Speed up your internet by caching DNS queries for longer – nscd.conf

Every time you access a web page there will be a few dozen network requests to a few different servers. Before every network request can run there will be a connection made to a DNS server to look up the IP address of the website server.

If you visit the same website again soon after your computer will remember the result of the previous DNS query and not need to ask the DNS server for the IP again. However I’ve noticed that this cache expires fairly quickly and that network requests to the same server, often only minutes later, involve a DNS query that seems redundant – DNS settings don’t change all that often.

I don’t know if this is just an #OpenSuse thing or whether other distros also use the nscd daemon but on my OpenSuse Leap 15.3 system I’ve found the place where DNS gets cached locally is managed by this thing called nscd.

If you have a file /etc/nscd.conf then chances are high that the daemon is running on your system.

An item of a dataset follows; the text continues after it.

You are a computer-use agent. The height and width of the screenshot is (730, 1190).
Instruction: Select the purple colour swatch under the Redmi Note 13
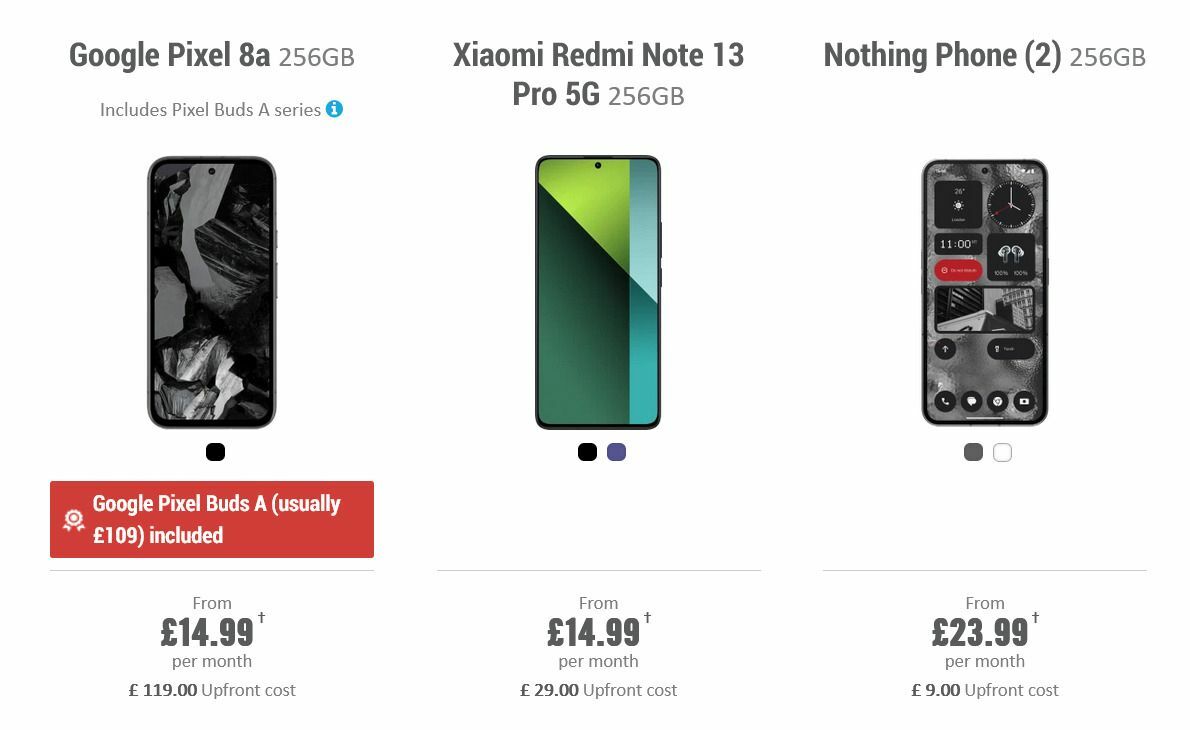616,452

To increase the DNS cache time, edit /etc/nscd.conf and find the line that says

positive-time-to-live   hosts

Be careful – there are many other lines that look similar in that file, you want the one ending in ‘hosts’.

The value at the end of that line is the number of seconds to cache for. FYI 43200 seconds is 12 hours, the setting I use.

A couple of lines below that is another one

persistent              hosts

which you might want to set to ‘yes’ if you reboot often.

Use nscd -g to check on the cache hit rate.